Q From John McGinnis: In reading John Updike’s review of the new Sinclair Lewis biography in the current issue of the New Yorker, I came across the word mooncalf. The online Merriam-Webster dictionary offers a terse definition, ‘a foolish or absentminded person,’ and dates the word to 1614. I suspect the word derives from farming lore, but can you offer any scholarship to prove me right or wrong?
A It would indeed be reasonable to assume that the presence of calf here necessarily means that the word came out of animal husbandry. But by the time that mooncalf first appeared, in the 1550s, calf was being applied humorously to human beings, sometimes as a term of endearment, but also sometimes to somebody who was stupid, meek or inoffensive.
The earliest recorded example of mooncalf was in a thesaurus of 1565, in which the term was explicitly applied to a woman. The reference here was to a false pregnancy, to a growth in the womb that was not a foetus. The idea was that it had been created under the baleful influence of the moon.
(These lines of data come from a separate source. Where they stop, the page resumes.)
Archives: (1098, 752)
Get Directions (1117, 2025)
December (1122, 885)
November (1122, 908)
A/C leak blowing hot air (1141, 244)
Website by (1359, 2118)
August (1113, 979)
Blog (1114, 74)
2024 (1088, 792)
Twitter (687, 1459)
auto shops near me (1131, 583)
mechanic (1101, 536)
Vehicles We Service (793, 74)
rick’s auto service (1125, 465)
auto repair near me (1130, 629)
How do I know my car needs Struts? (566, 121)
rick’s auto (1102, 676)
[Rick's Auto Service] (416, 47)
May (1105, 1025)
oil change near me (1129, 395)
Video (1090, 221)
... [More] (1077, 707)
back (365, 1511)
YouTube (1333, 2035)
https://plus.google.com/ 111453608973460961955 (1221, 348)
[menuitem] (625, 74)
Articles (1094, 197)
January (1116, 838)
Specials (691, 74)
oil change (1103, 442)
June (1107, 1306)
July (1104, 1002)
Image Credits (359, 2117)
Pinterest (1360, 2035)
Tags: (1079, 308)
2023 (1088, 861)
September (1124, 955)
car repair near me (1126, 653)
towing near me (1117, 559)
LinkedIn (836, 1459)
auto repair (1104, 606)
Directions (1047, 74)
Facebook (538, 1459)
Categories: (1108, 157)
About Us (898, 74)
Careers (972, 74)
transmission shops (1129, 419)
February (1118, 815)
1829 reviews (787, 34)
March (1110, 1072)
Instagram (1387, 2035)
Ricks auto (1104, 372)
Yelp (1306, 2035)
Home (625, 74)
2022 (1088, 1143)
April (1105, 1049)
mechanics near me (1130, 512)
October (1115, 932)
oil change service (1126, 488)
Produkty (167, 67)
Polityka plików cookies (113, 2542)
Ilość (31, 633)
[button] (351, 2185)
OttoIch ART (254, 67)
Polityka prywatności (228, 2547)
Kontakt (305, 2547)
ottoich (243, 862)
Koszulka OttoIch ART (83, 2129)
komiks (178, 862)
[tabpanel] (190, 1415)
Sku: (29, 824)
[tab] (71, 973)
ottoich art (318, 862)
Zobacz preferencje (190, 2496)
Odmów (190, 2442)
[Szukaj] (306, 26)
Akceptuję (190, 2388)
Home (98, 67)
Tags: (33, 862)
Later — by Shakespeare’s day — it could refer to a misshapen birth or a child with a congenital defect.
But the figurative sense of calf I’ve already mentioned, and the idea of somebody who is under the influence of the moon (later generations would talk about somebody being moonstruck) influenced mooncalf to the point where it shifted its sense to mean either a person who wasted time idly daydreaming (who mooned about in an absentminded way), or who was incorrigibly foolish.